*What the task asks*. Format the lines below, from the one containing "Open electronic registration" through the last line inclusive, as a Markdown table with the columns Row and Line text, skipping blank lines. Leave the pictures out.

*Data to use*.
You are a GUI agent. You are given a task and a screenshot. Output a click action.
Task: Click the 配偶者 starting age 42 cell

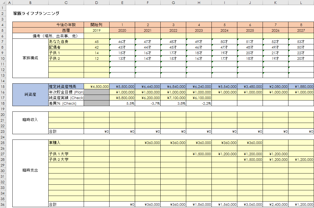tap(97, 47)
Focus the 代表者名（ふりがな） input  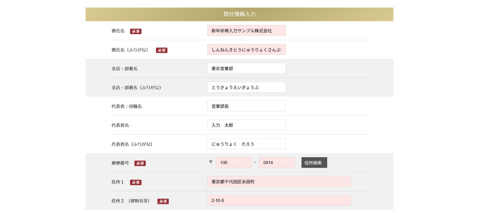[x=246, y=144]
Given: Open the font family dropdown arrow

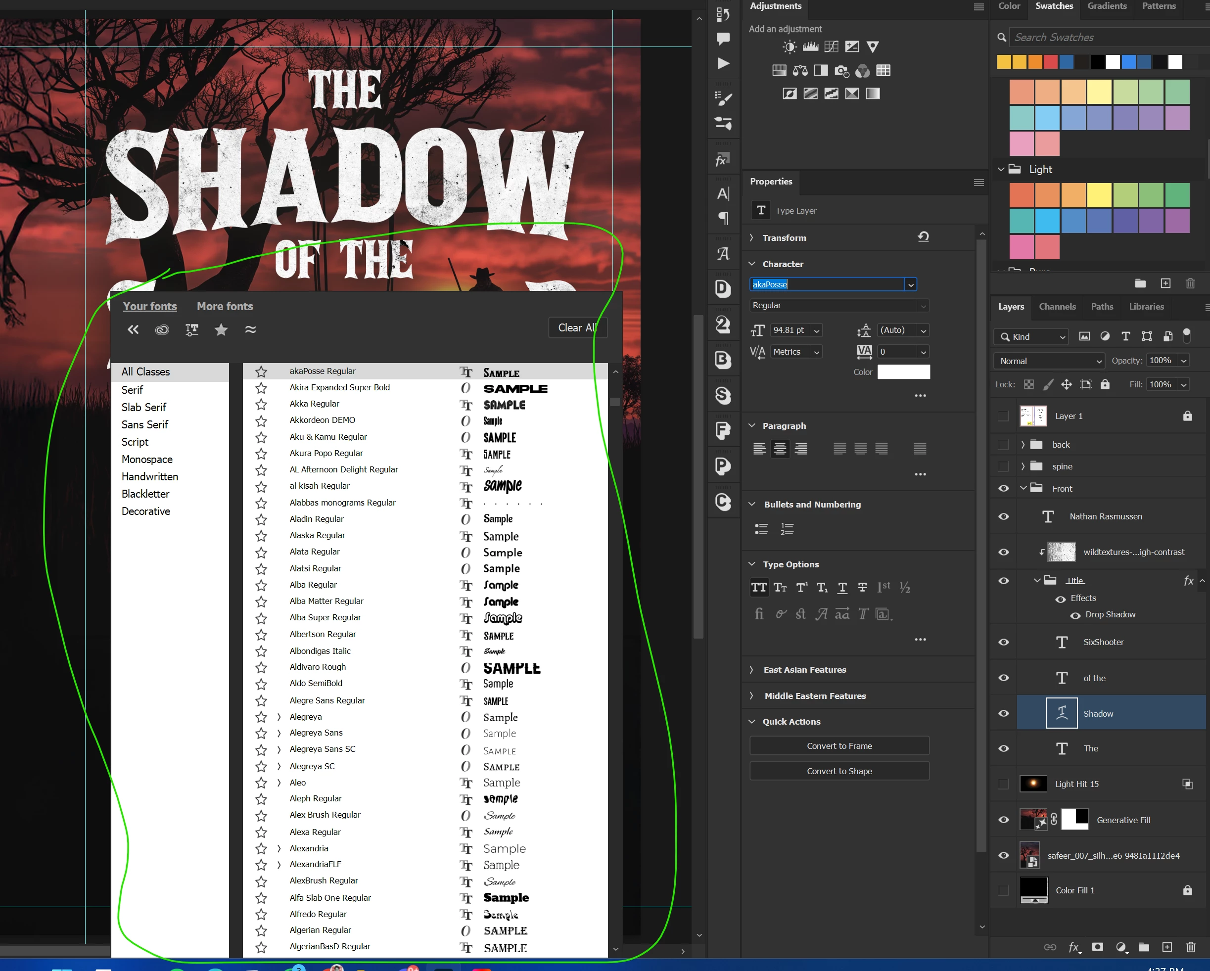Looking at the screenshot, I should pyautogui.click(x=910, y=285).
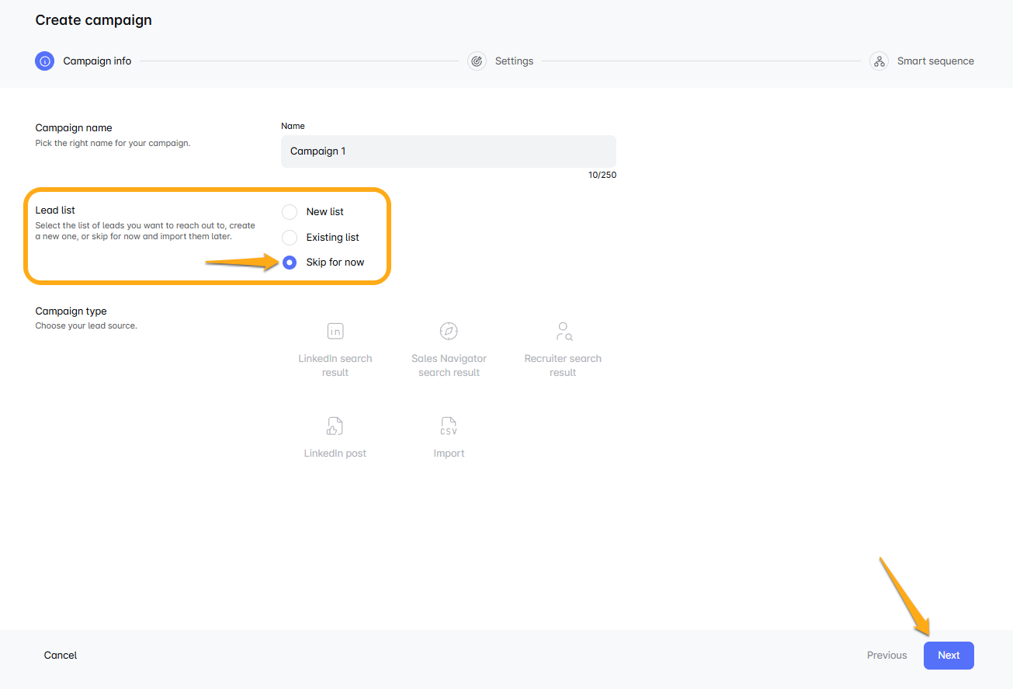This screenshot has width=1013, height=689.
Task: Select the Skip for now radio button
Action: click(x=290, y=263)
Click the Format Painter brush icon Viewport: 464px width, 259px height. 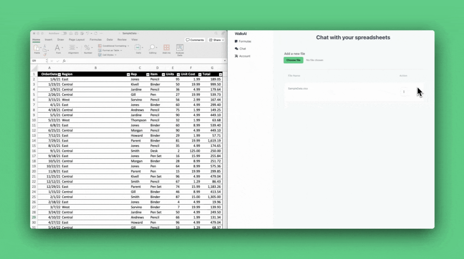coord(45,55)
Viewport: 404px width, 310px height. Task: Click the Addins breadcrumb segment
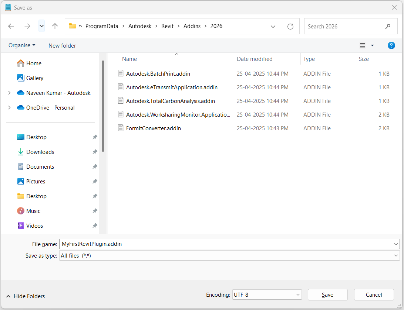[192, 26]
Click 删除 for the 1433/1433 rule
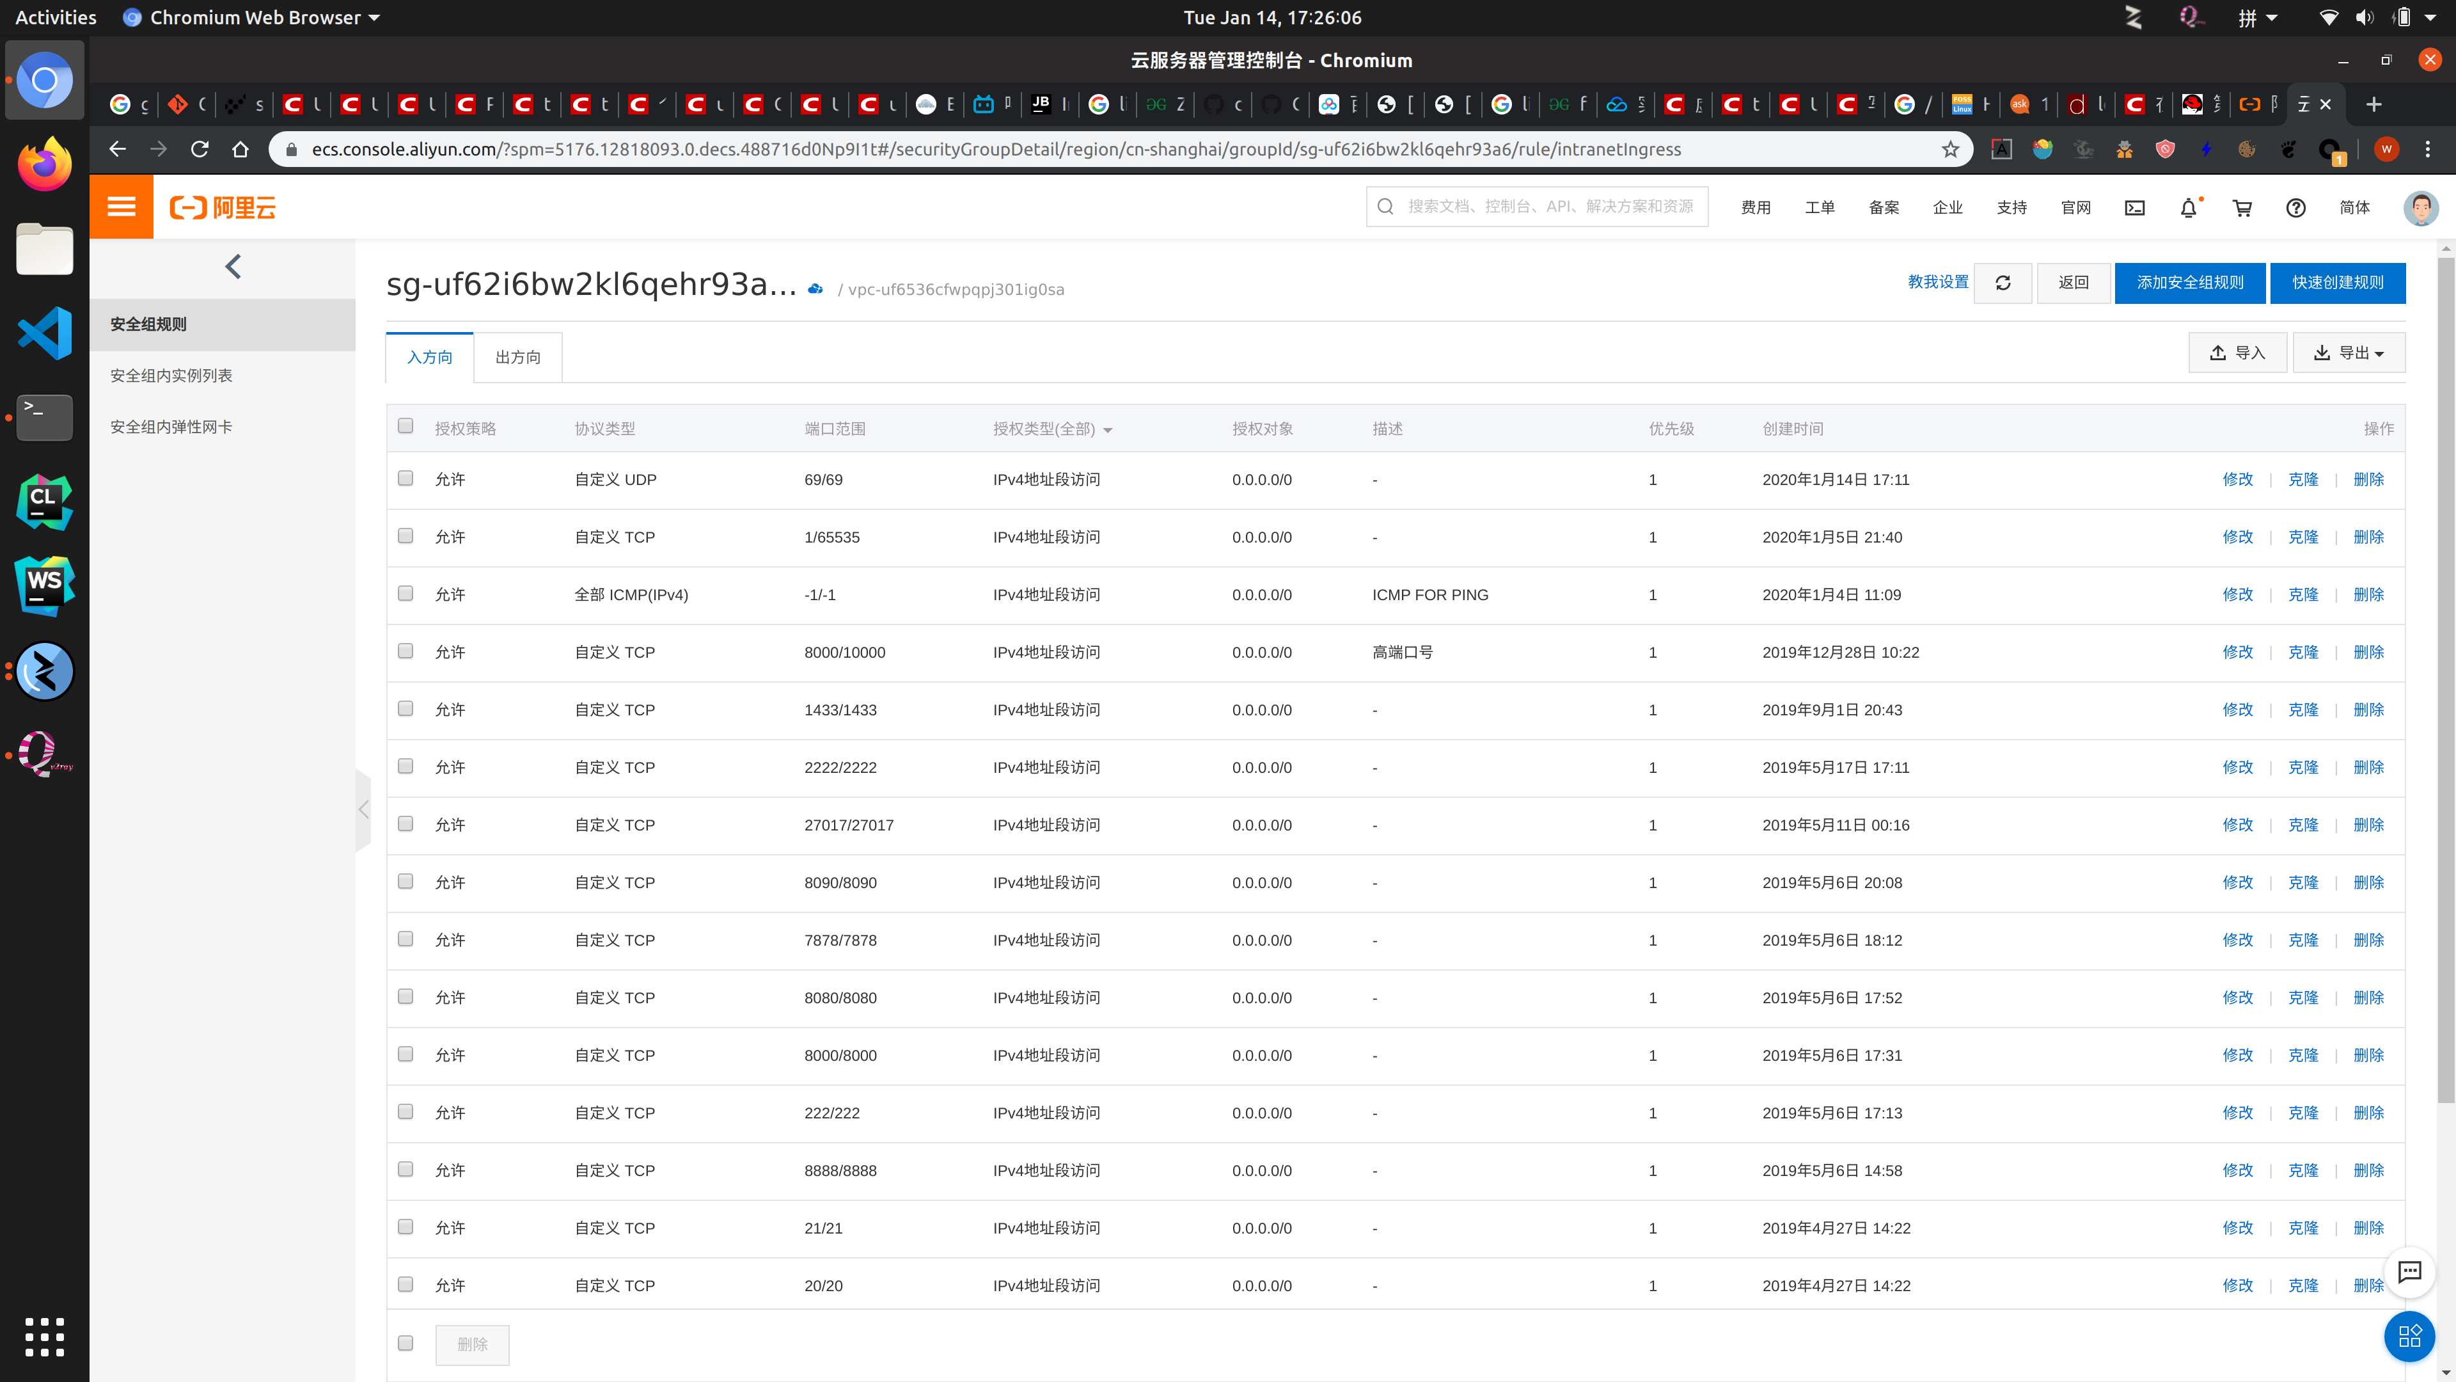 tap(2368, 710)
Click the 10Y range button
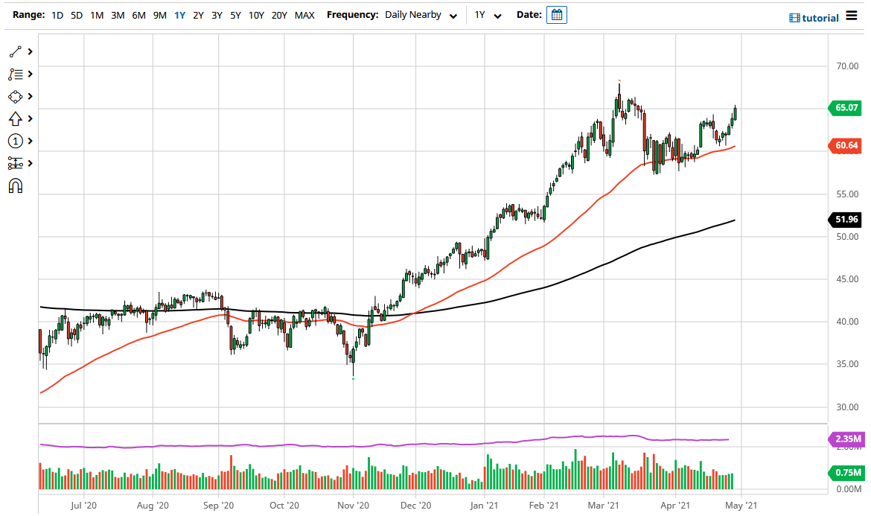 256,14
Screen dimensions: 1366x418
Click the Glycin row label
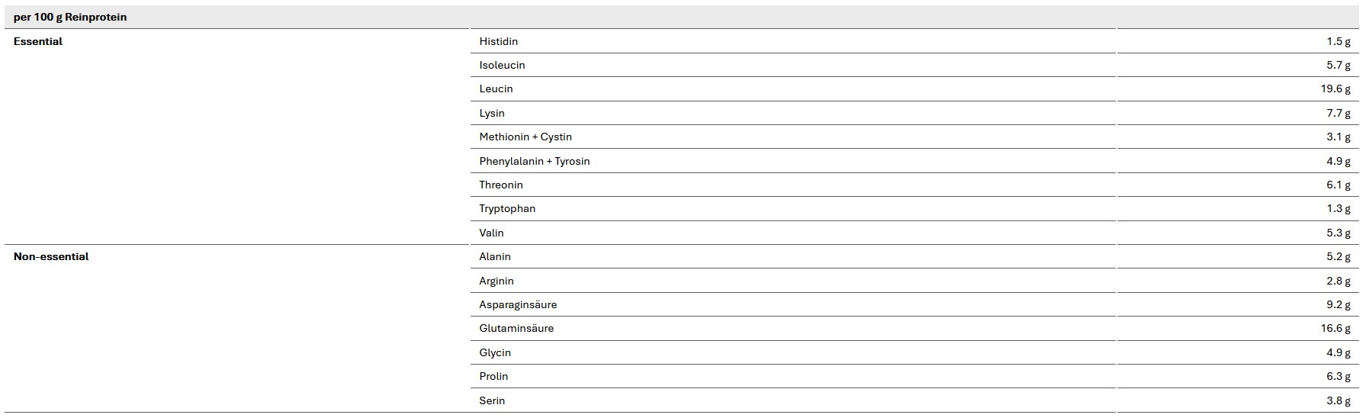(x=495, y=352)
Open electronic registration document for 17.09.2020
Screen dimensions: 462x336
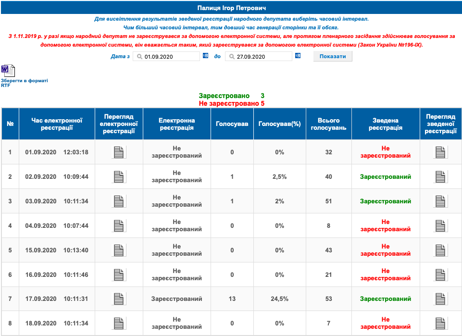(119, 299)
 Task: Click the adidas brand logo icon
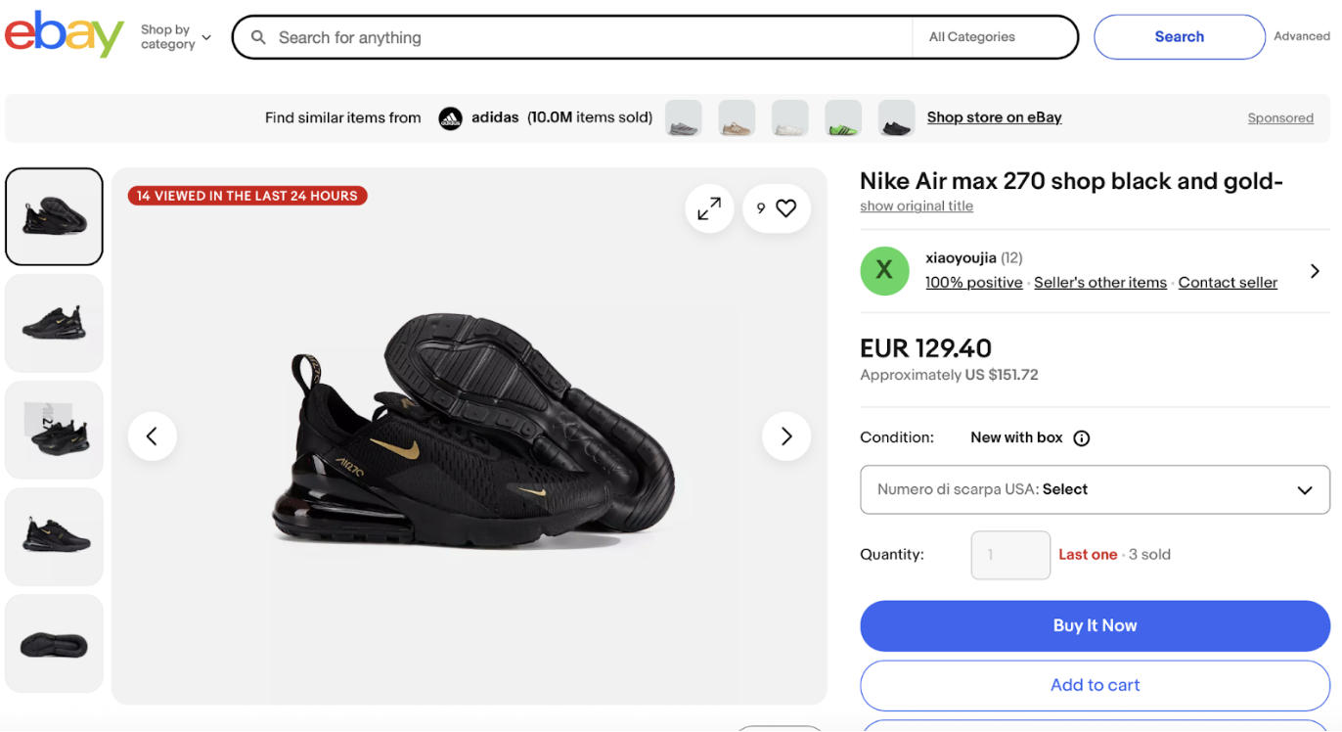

*Exercise response*.
| Row | Line text |
|---|---|
| 1 | Open electronic registration document for 17.09.2020 |
| 2 | Screen dimensions: 462x336 |
| 3 | (119, 299) |
| 4 |  Task: Click the adidas brand logo icon |